### TEXTE DE LA PAGE:
+--

Quand il n’y en a plus, il y en a encore. On croyait avoir tout découvert des affaires judiciaires entourant le Maire de Soisy et son équipe. Et bien non ! Après une première affaire d’indemnités illégalement versées, puis une seconde, après le marché public de l’Espace Culturel à 15 M€ attribué à un cabinet d’architectes employant la fille du Maire, LeSoiseen.info vous révèle une nouvelle affaire de soupçons de détournements de fonds publics en mairie de Soisy. Depuis des années, le Maire, des élus de sa majorité, ainsi que des cadres de la ville de Soisy, se font gracieusement payer leur repas au restaurant pour certains, séjour pour d’autres, ainsi que des dépenses en tout genre. Tout cela dans le non respect des règles et plafonds de dépenses fixés par la loi. Cette affaire est entre les mains des enquêteurs de la police judiciaire de Versailles depuis septembre 2018, suite à une plainte pour corruption déposée par l’Association de Défense des Contribuables de Soisy.
Toute dépense de frais ne peut être prise en charge par la ville que si elle respecte un cadre bien défini par la loi et par le conseil municipal. La loi prévoit que tout agent peut recevoir un ordre de mission afin d’effectuer un déplacement en dehors de sa ville de résidence ou de travail, soit pour y être hébergé, soit pour effectuer un repas. Cette dépense doit être justifiée, on doit en effet connaitre la raison de ce déplacement, et ne concerner que l’agent en question et non les convives. Sans quoi il ne peut y avoir de remboursement. Ces frais sont d’abord avancés par l’agent puis remboursés par le Trésorier de la ville. Un plafond maximal de remboursement est fixé par la loi, il est de 15,25€ par repas et 60€ par nuitée à l’hôtel.
Les élus peuvent aussi bénéficier de ce type de frais, dans les mêmes conditions qu’un agent, à savoir dans le respect des plafonds et d’une justification valable. Enfin, le Maire peut se voir attribuer un budget annuel de “frais de représentation”, voté par le conseil municipal. Les dépenses de ce compte doivent être en lien réel avec son mandat et ne peuvent être un traitement déguisé.
Quand Luc Strehaiano mentait aux Soiséens lors des élections municipales de mars 2014 en cachant l’existence de ces dépenses
Lors des élections municipales de mars 2014, Luc Strehaiano et sa liste “Soisy Avenir'” promettaient dans leur dernier document de campagne que : “pas un centime n’est dépensé pour les déplacements du Maire qui, depuis toujours, utilise une voiture qui lui appartient et règle personnellement ses notes d’hôtel et de restaurant“. Il ira même jusqu’à affirmer en conseil municipal du 7 mai 2015 que : “‘il prend en charge, sur ses deniers personnels, l’accueil des gens de Freiberg ou encore des marins de l’Aldébaran. De même, il prend en charge ses déplacements lors des voyages des personnes âgées, avec sa voiture.“.
Mais les promesses n’engagent que ceux qui y croient. Notre enquête vient totalement contredire les différentes affirmations du Maire. Elle révèle l’existence d’une centaine de frais de restauration et déplacement, aussi bien avant qu’après les élections municipales de 2014, à l’attention du Maire, d’élus municipaux ou encore de certains cadres de la mairie de Soisy. Nous avons aussi découvert des factures attestant que l’accueil des habitants de la ville jumelée de Freiberg ou des marins de l’Aldébaran est pris en charge par la ville et non par le Maire personnellement, comme il l’affirmait en 2015.

+--

### CONSIGNE:
Reprenez l'article sur les frais de repas et de déplacement à la mairie de Soisy à la suite de sa dernière phrase, puis poursuivez-le.

+--

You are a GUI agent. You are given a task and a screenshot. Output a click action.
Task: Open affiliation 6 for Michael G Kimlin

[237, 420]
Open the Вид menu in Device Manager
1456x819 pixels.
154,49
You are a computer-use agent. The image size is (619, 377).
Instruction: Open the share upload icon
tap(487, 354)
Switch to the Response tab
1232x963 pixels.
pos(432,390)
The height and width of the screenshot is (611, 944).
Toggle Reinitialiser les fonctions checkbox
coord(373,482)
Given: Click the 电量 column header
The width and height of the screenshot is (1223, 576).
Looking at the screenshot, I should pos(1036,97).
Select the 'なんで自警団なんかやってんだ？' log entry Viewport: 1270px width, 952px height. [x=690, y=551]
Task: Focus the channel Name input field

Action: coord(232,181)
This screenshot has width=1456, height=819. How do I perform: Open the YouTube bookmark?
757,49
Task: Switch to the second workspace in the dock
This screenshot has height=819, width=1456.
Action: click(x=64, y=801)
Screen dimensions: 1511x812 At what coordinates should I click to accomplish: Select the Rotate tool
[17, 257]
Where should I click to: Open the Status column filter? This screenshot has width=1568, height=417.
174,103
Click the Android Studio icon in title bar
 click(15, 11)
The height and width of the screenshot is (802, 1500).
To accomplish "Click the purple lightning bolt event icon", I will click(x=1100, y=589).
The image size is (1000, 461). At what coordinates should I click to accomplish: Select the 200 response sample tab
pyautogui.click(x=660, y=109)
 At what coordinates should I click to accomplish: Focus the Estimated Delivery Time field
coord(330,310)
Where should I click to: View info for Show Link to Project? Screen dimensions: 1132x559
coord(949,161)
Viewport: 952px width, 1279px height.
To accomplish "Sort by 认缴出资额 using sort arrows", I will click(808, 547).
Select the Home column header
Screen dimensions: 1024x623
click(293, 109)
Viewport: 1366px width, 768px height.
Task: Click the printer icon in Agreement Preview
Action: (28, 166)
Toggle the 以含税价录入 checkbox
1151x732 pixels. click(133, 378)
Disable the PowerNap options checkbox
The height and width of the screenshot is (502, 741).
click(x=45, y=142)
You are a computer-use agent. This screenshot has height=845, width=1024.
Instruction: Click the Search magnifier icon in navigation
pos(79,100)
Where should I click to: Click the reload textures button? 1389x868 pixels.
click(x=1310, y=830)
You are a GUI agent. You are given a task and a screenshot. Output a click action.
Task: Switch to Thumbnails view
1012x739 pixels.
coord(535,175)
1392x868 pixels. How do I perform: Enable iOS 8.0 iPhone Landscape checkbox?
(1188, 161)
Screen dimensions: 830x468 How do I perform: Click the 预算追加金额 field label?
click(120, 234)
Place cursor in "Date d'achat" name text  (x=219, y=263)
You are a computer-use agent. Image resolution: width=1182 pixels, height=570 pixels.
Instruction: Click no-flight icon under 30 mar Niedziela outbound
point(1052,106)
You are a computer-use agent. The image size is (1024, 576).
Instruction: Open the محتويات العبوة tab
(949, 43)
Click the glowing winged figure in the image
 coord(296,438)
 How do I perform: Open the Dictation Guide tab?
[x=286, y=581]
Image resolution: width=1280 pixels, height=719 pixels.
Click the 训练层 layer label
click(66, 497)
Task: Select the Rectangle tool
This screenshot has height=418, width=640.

+--

### RÉPONSE ATTENDUE:
Des dépenses qui étaient imputées dans le mauvais article du budget pour mieux les camoufler
Toutes ces dépenses étaient inconnues des Soiséens et même des membres de l’opposition au conseil municipal. Personne ne soupçonnait leur existence. Dans le compte administratif, qui retrace le total des dépenses annuelles par article du budget, l’article “frais de représentation du Maire” était systématiquement proche de 0 euro. De quoi nous faire croire que le Maire ne gaspille pas l’argent public. Il n’en est rien. La supercherie a été dévoilée en plein conseil municipal du 7 mai 2015 par l’opposante Laura Bérot (voir page 28). Elle a questionné le Maire sur la découverte de notes de frais de restaurant qui n’étaient pas imputées à l’article “frais de représentation du Maire” mais dans l’article “fêtes et cérémonies”. En noyant ces dépenses dans un autre article, il était ainsi difficile de découvrir l’existence de ces dépenses, sauf à aller consulter le détail des factures de chaque compte du budget. Chose qui a finalement été faite…
A la suite de cette découverte, quelques semaines plus tard, le Maire a fait voter une délibération par le conseil municipal tentant de “légaliser” ses futurs frais de repas, mais avouant ainsi à demi mot l’illégalité des pratiques passées, en lui attribuant un compte bancaire spécifique de 6000€ par an pour ses dépenses. Mais malgré ce vote, nous avons pu constater que Monsieur Strehaiano continuait à dépasser les 15,25€ le repas par personne, que les convives qu’il invitait bénéficiaient toujours du paiement gracieux par la ville de leur repas, et qu’il utilisait également ce compte bancaire pour des dépenses éloignées de leur objet initial. De plus, les dépenses des cadres de la mairie ont continué à se dérouler, toujours dans le non respect des plafonds légaux de remboursement.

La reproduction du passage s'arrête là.